This week on Legal Break, Gary informs us on wills and why it is important for you to have one. Gary also discusses the Wills for Heroes event that took place in May 2017, where members of the Young Lawyers Division came together to prepare documents for first responders at no cost. In the event that a person passes away without a will, each state has a way of distributing that person’s property to their family members.
By having a will you can dictate what you would like to happen with your property. Having an Advance Directive of Healthcare and a Financial Power of Attorney takes a lot of stress off of your family members when the time comes for them to make those difficult decisions on your behalf. If you have questions about these documents please do not hesitate to call our office. While we do not handle wills specifically, we are always happy to help you find the answers you need.
Maureen: Hello there, and welcome to Legal Break. I’m Maureen Akers, and with me today is Gary Bruce as always, thank you so much for joining us, Gary.
Gary: Thank you, good to be here.
Maureen: We’re talking about wills today does everybody, Gary, need a will, even if they don’t have what they call maybe, a lot of property to their name or possession?
Gary: Good question. Do you need one? No. The state will direct how things are divided, how things are distributed, and what happens when you pass. Is it best to have one? Yes. I would encourage everybody, whether you are wealthy, or have property, or not, it helps your family know what to do. It gives them some direction, it gives them an understanding of what your desires were, and you can direct things to happen that otherwise, the state is going to take control of. So, I think it’s important not only just for the will, but for the advanced healthcare directives, powers of attorney, there’s reasons to have these documents. It really takes pressure off your family, you know when big decisions have to be made.
Maureen: It just makes a little easier. So you’re involved with a very special event, tell us a little bit about that: Wills for Heroes.
Gary: Some of the lawyers in my office are, but I’m not really involved. However, I do want to promote it, it’s a great thing, Will’s for Heroes. The young lawyer’s division here in town, the State Bar of Georgia, and the State Bar of Alabama, and the local bar association of Muskogee in Russell County are all getting together May 13th at Troy University to do wills, advance health care directives, and powers of attorneys for our first responders. Firefighters, police officers, sheriff’s deputies, Sheriff’s, people in these departments are welcome to come. There will be more information about it, but I think it’s a great opportunity for the lawyers in the community to serve, and also to provide something meaningful to our first responders.
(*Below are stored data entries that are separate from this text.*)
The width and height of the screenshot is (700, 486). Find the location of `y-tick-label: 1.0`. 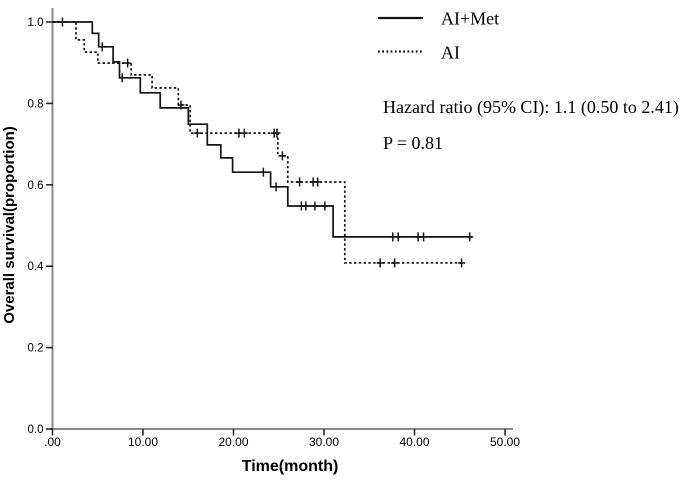

y-tick-label: 1.0 is located at coordinates (36, 23).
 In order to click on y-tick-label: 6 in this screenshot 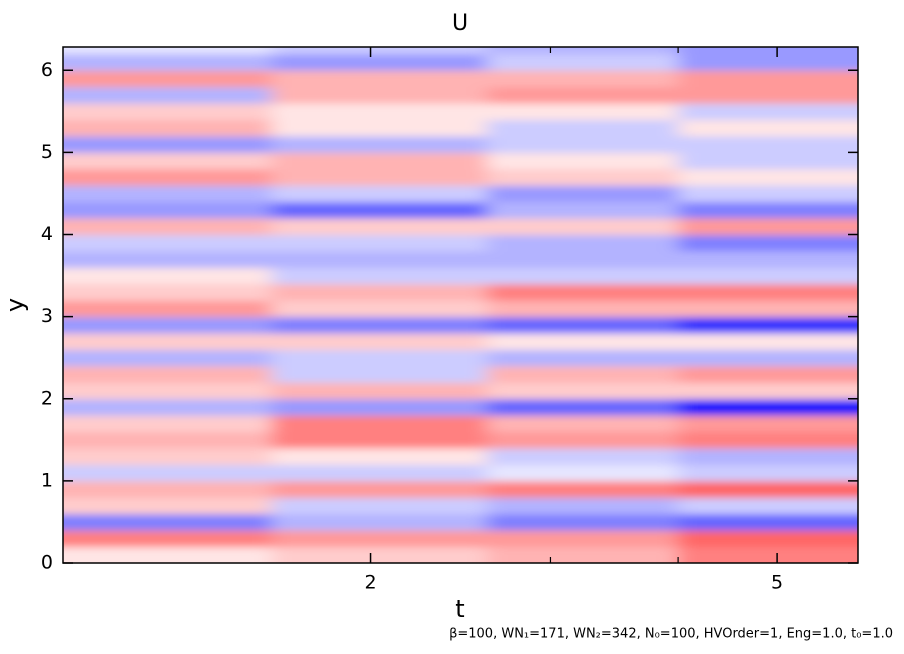, I will do `click(47, 70)`.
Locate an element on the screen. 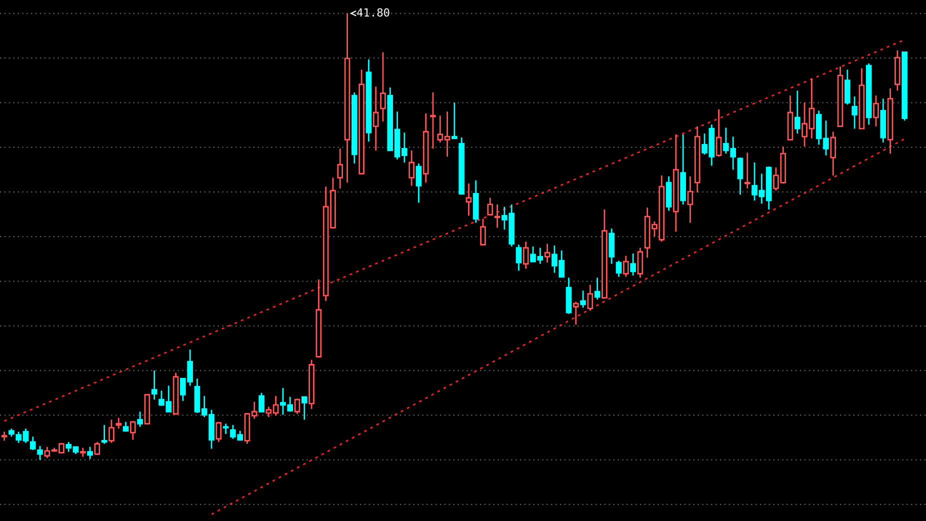 The width and height of the screenshot is (926, 521). annotation: 41.80 is located at coordinates (374, 12).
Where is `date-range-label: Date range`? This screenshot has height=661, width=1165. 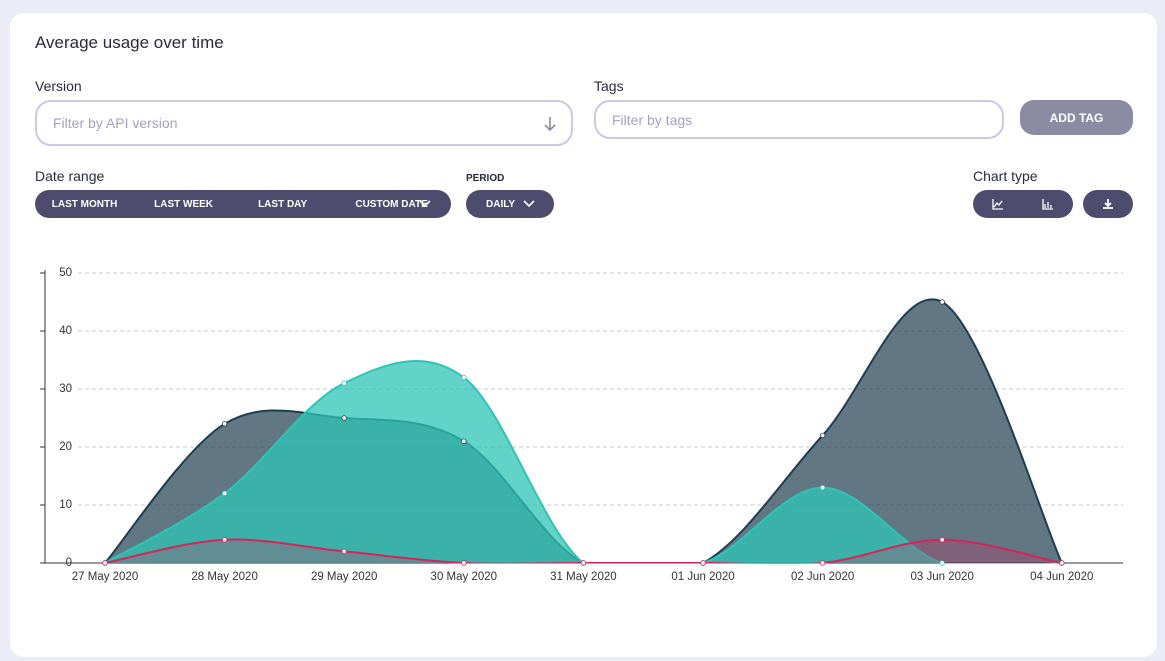
date-range-label: Date range is located at coordinates (70, 176).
Maureen: Oh absolutely, and as we just talked about, if you don’t already have a will and you’ve been thinking about it, this is a great time to do that if you’re a first responder.
Gary: Absolutely, you know, we want everyone to come who is eligible to that program. But I would encourage you; I think your first question is a good one. Look, these are important things to do. And it helps your family; it’s not really about you that point, you know. But people have to make hard decisions, and when you have those documents it makes it a lot easier, and a lot more peace of mind. It’s not expensive, and it’s not something I really do, but there’s plenty of people in town who do, and I would encourage people to get that taken care of.
Maureen: So remind us again where the Wills for heroes takes place?
Gary: Right, first responders Saturday morning, May 13th at the Troy State Campus, on the river in Phoenix City.
Maureen: Thank you so much for joining us on this edition of Legal Break, Gary, and I look forward to seeing you on the very next one. Thank you very much.